De manière générale, il semble donc raisonnable de conclure que les progrès des sciences et du commerce sont en dernière analyse un avantage pour tous les hommes, et que les vies qui sont parfois perdues sont à mettre au nombre de ces maux particuliers qui concourent au bien général132.

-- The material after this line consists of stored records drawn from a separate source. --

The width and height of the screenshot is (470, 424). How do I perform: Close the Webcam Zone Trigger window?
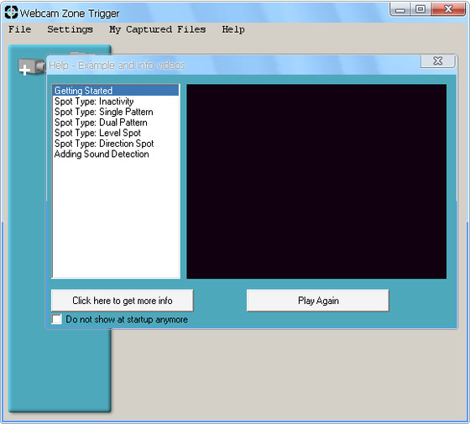coord(448,9)
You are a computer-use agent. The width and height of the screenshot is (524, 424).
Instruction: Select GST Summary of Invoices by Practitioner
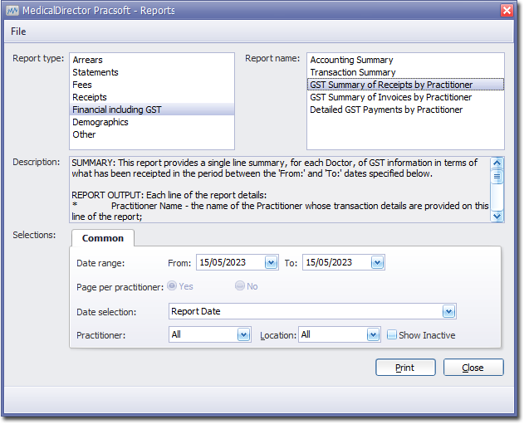click(390, 97)
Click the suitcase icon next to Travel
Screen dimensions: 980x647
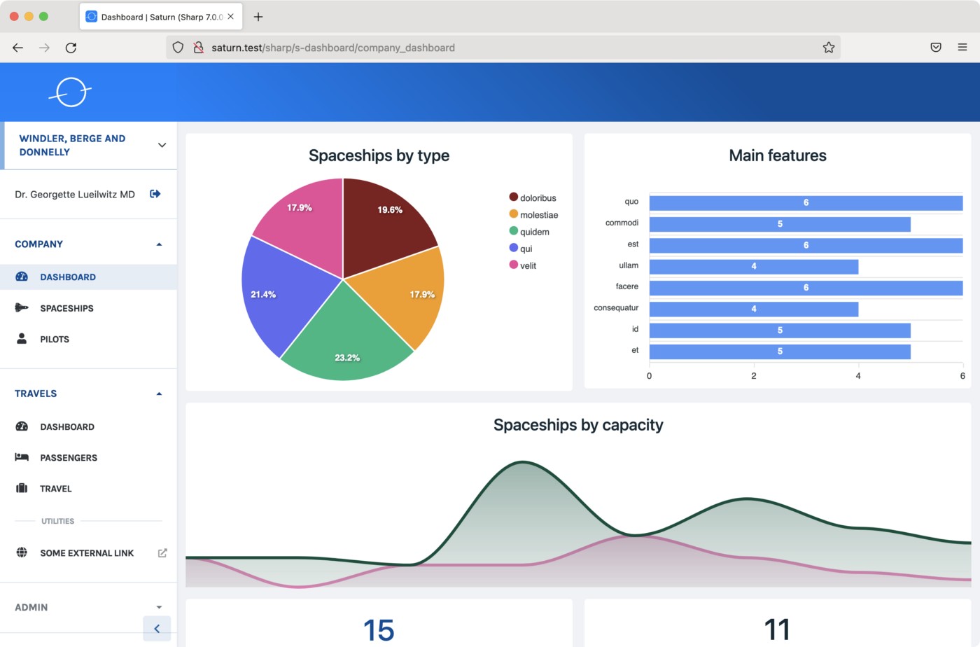click(22, 488)
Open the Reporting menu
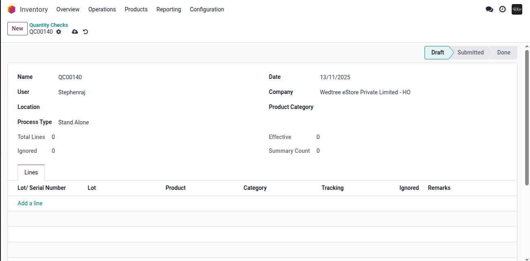The width and height of the screenshot is (530, 261). pos(169,9)
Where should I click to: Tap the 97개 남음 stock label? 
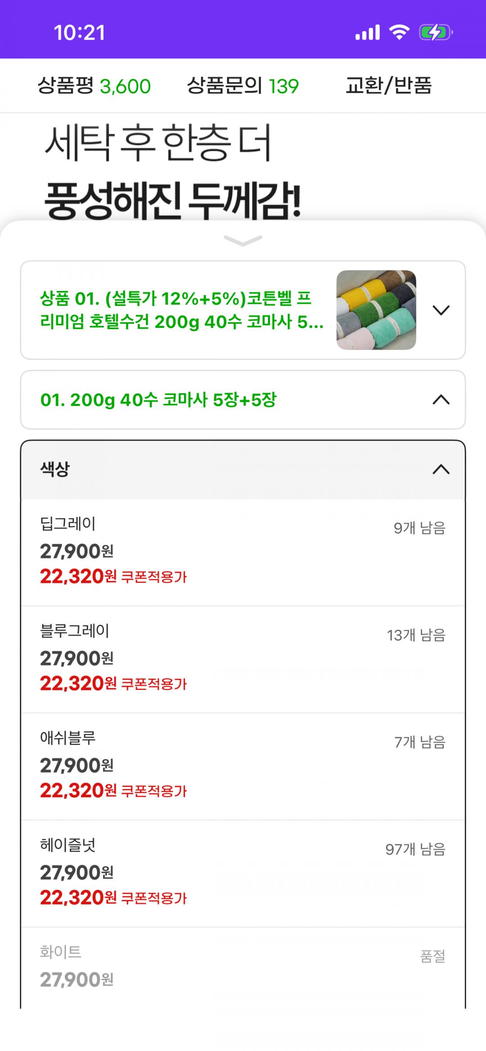click(x=415, y=849)
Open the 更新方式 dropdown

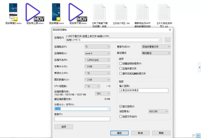156,47
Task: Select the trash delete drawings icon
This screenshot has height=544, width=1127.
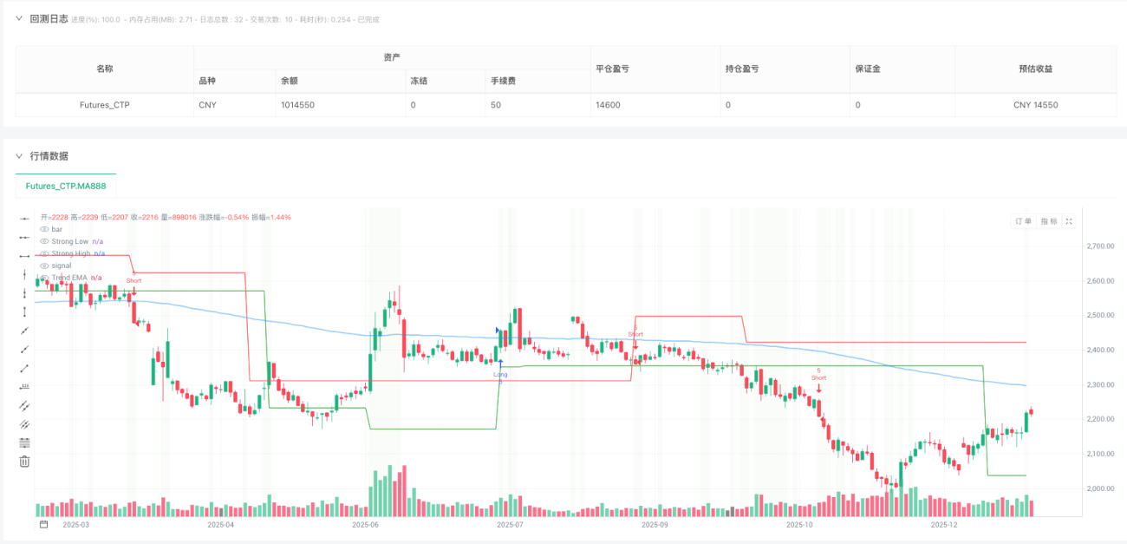Action: pos(24,462)
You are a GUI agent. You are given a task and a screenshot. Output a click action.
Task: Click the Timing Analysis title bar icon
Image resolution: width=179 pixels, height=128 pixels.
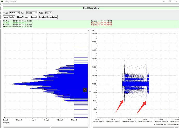point(2,1)
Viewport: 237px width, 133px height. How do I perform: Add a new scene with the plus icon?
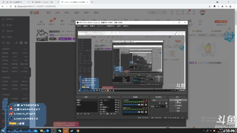coord(78,114)
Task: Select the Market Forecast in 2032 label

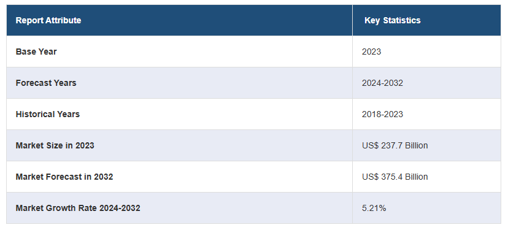Action: point(64,177)

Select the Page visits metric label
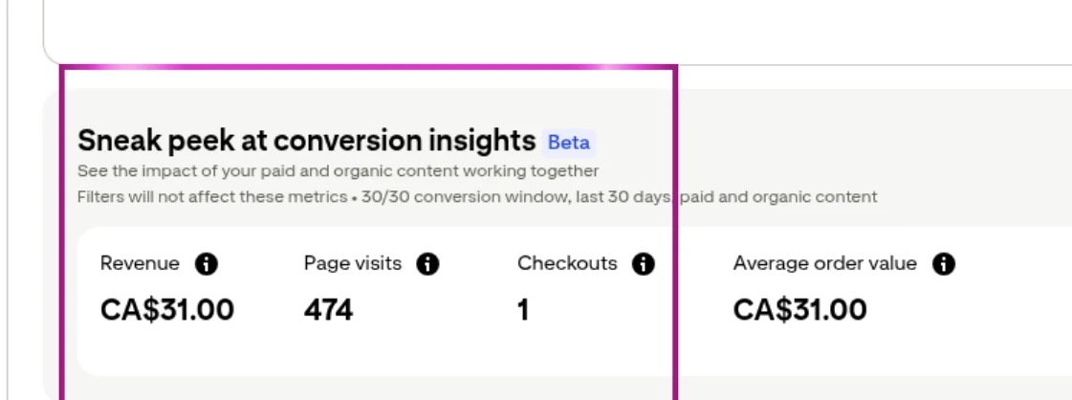[353, 264]
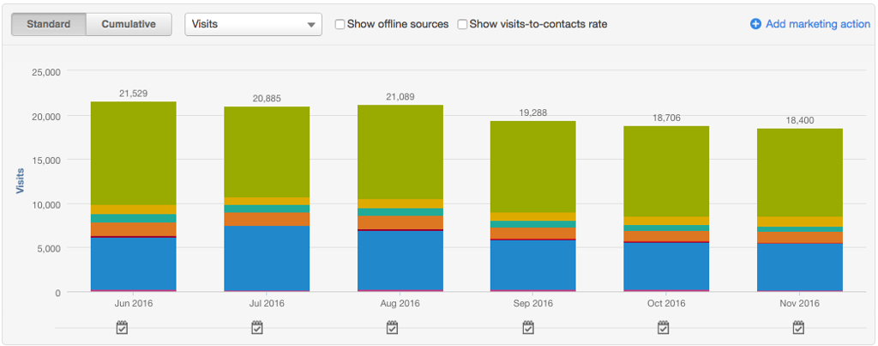Open the Visits metric dropdown
Image resolution: width=878 pixels, height=346 pixels.
pyautogui.click(x=253, y=24)

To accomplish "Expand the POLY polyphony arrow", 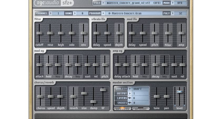I will tap(173, 13).
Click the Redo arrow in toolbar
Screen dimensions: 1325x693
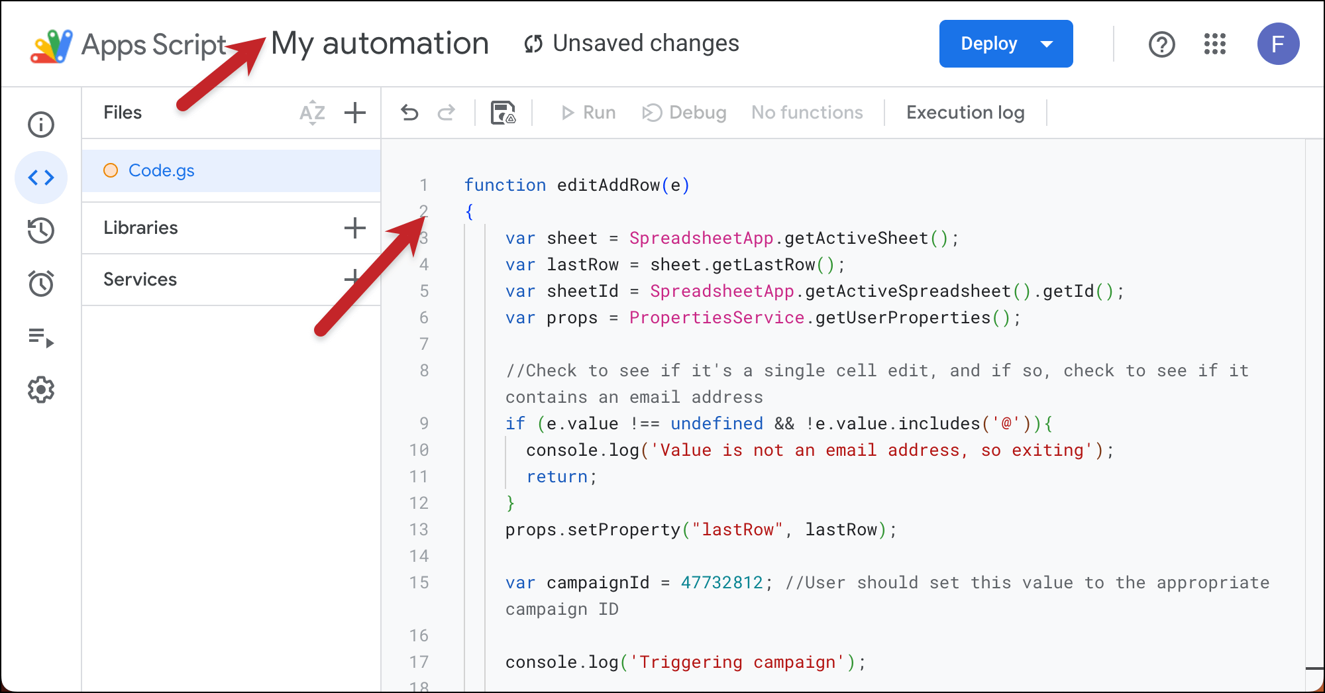(447, 113)
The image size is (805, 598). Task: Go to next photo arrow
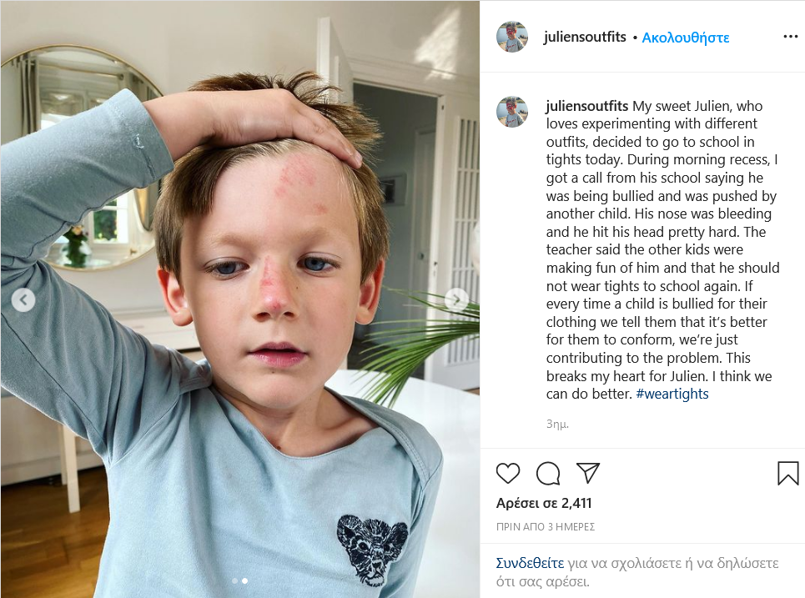(x=456, y=299)
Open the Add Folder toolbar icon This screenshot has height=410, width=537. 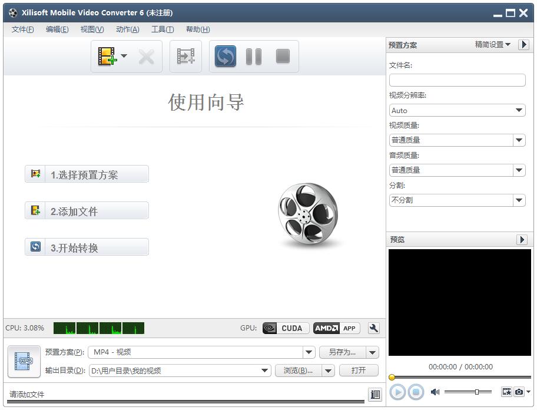coord(185,56)
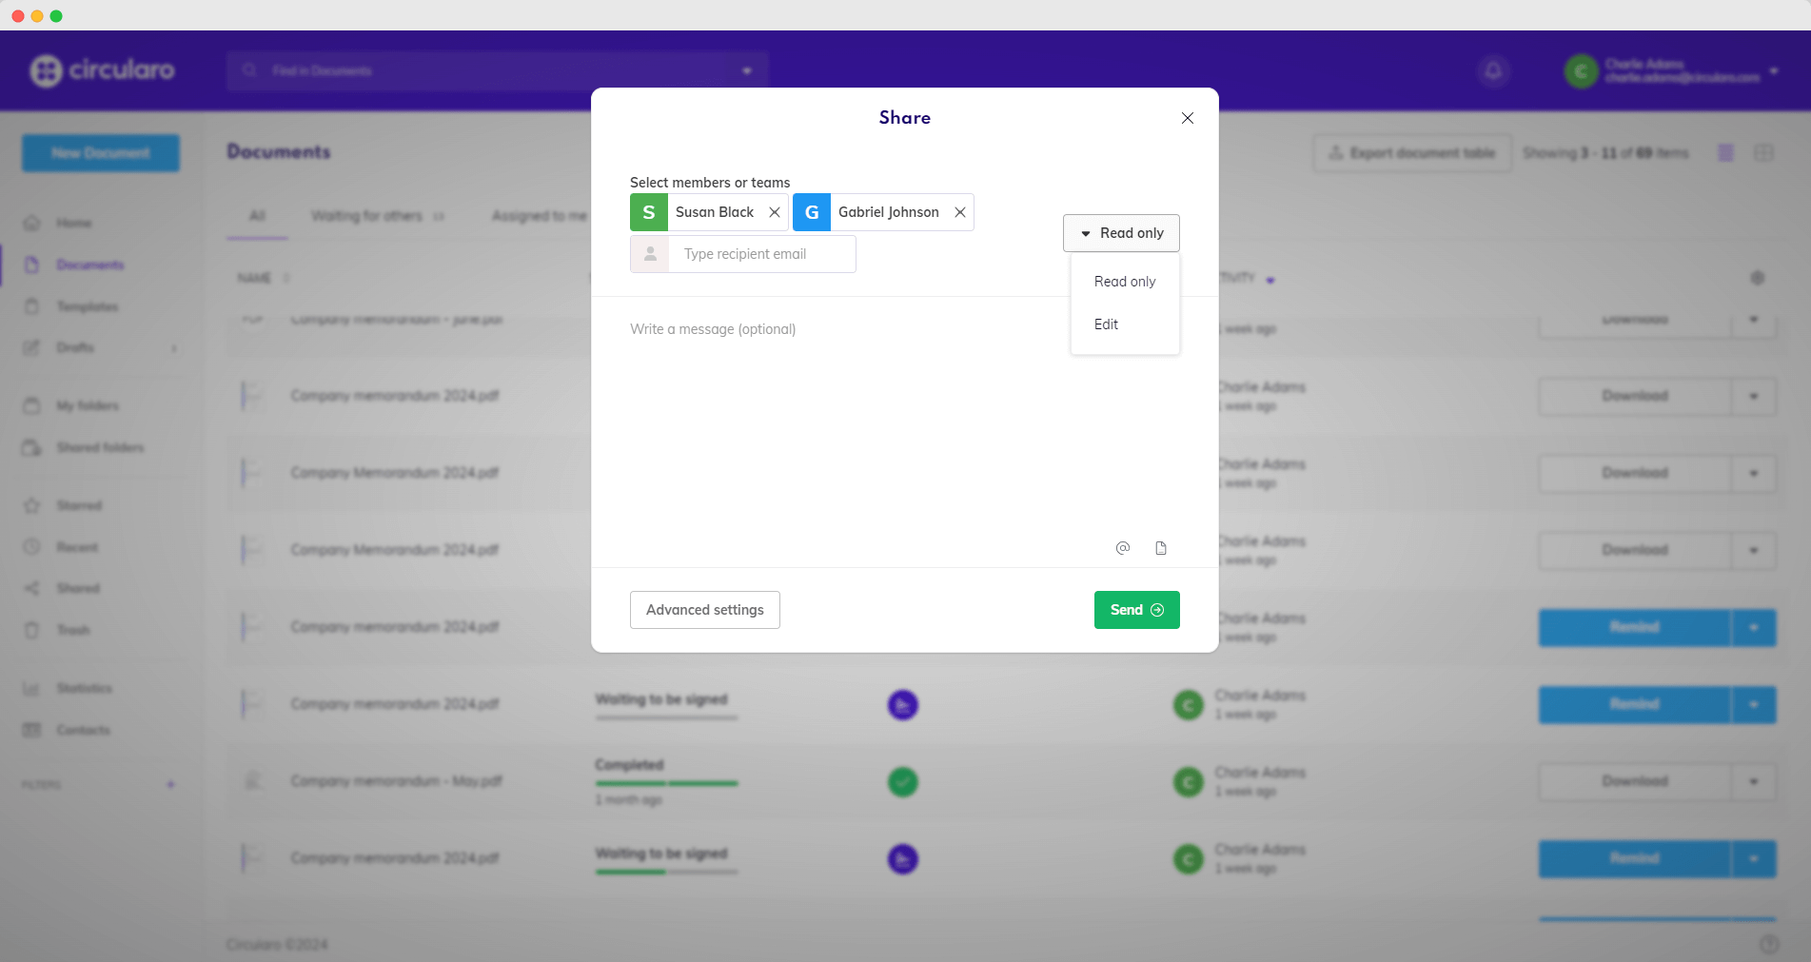Click the New Document button

101,153
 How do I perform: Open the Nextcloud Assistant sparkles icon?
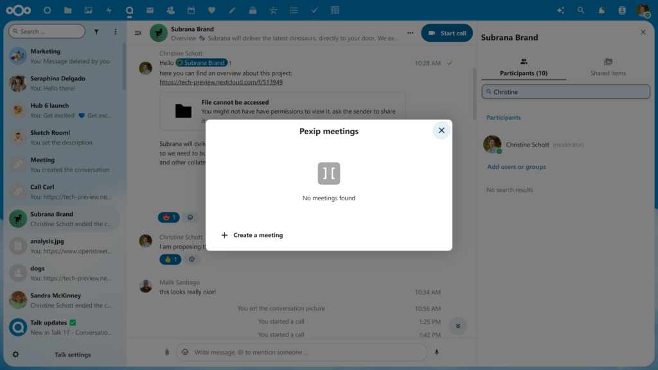pos(560,10)
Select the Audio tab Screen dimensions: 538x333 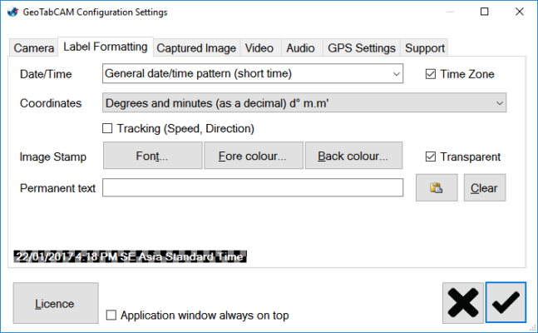[300, 48]
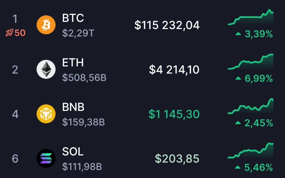Click the green up arrow beside 3,39%
This screenshot has height=178, width=285.
coord(238,34)
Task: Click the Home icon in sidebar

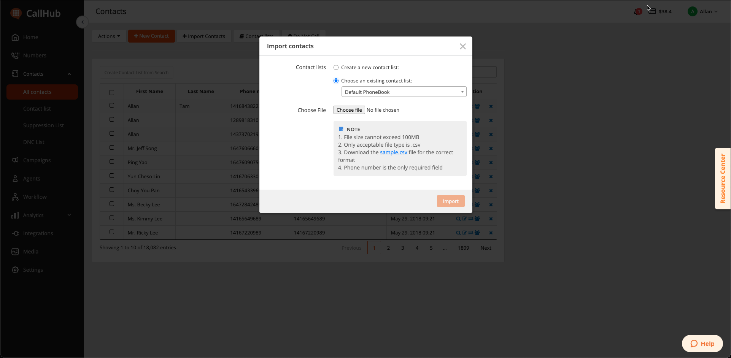Action: pos(15,37)

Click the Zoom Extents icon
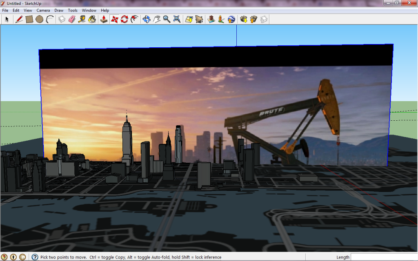(x=177, y=19)
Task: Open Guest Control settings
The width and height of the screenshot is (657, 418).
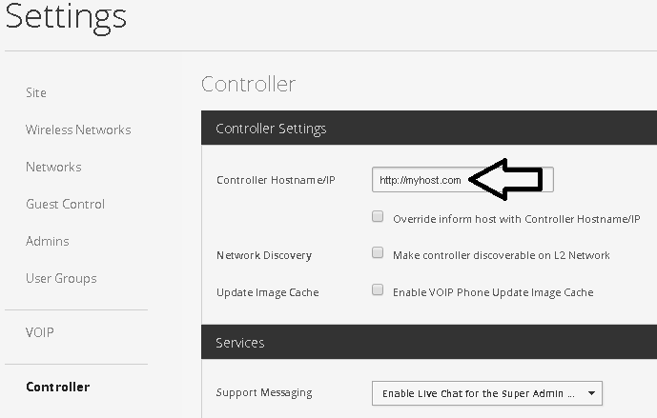Action: [x=65, y=204]
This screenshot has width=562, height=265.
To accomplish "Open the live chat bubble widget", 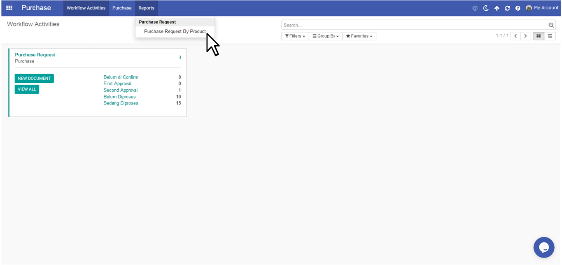I will coord(544,247).
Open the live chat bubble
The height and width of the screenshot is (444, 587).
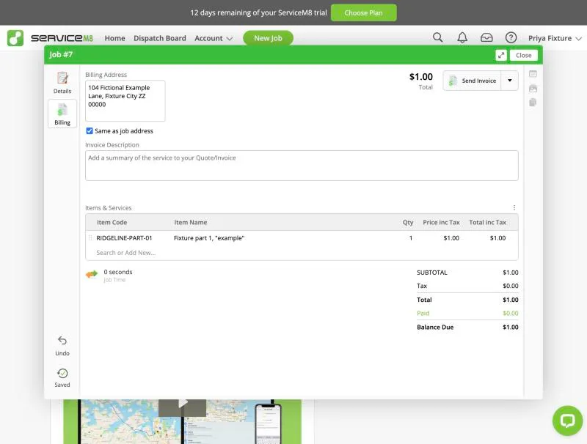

Si victimes il y a, ce n’est donc qu’au nom du progrès et si la civilisation se montre parfois corrompue, elle demeure le modèle à suivre et à imposer. Le bien commun qui en découlera vaut bien les quelques inévitables désagréments de la confrontation entre deux civilisations jusque-là séparées par l’océan. C’est donc en vertu de cette vision de la rencontre entre Anglais et indigènes que John Hawkesworth oriente son texte et qu’il construit un personnage-narrateur qui, comme l’écrit W.H. Pearson, se présente comme un officier « pleinement serein et confiant dans sa supériorité militaire et technologique sur les “Indiens” qu’il rencontre […] compréhensif, imperturbable et inflexible, magnanime dans la victoire [et qui] ne cherche qu’à établir des liens de commerce et d’amitié, fut-ce par la force133 ». C’est bien cette image de Cook que l’on découvre le 10 octobre 1769, à Poverty Bay en Nouvelle-Zélande, lorsque celui-ci fait tirer sur des Maoris qui refusent de monter à bord de l’Endeavour :
J’ai bien conscience que les lecteurs faisant preuve d’humanité me blâmeront d’avoir fait tirer sur ces malheureux et il m’est impossible, en examinant les faits de sang-froid, de ne pas en faire autant. Il est certain qu’ils ne méritaient pas de mourir pour avoir refusé de se fier à mes promesses et de monter à bord du navire, même s’ils n’y avaient décelé aucun danger, mais la nature de ma commission m’obligeait à prendre connaissance de leur pays et je ne pouvais le faire qu’en y pénétrant de force de manière hostile, ou en obtenant la confiance des habitants. J’avais déjà tenté sans succès de leur faire des présents et le désir d’éviter de nouvelles hostilités me faisait maintenant entreprendre d’avoir quelques-uns d’entre eux à bord, unique moyen de les convaincre que nous ne leur voulions aucun mal et que nous pouvions contribuer à leur bien-être et à leur confort. Jusque-là mes intentions n’avaient certainement rien de criminel, et bien que dans ce combat, auquel je ne m’attendais pas le moins du monde, notre victoire eût pu être complète sans ôter autant de vies, il faut savoir que quand l’ordre de faire feu est donné, on ne peut plus ni en prescrire, ni en modérer les effets134.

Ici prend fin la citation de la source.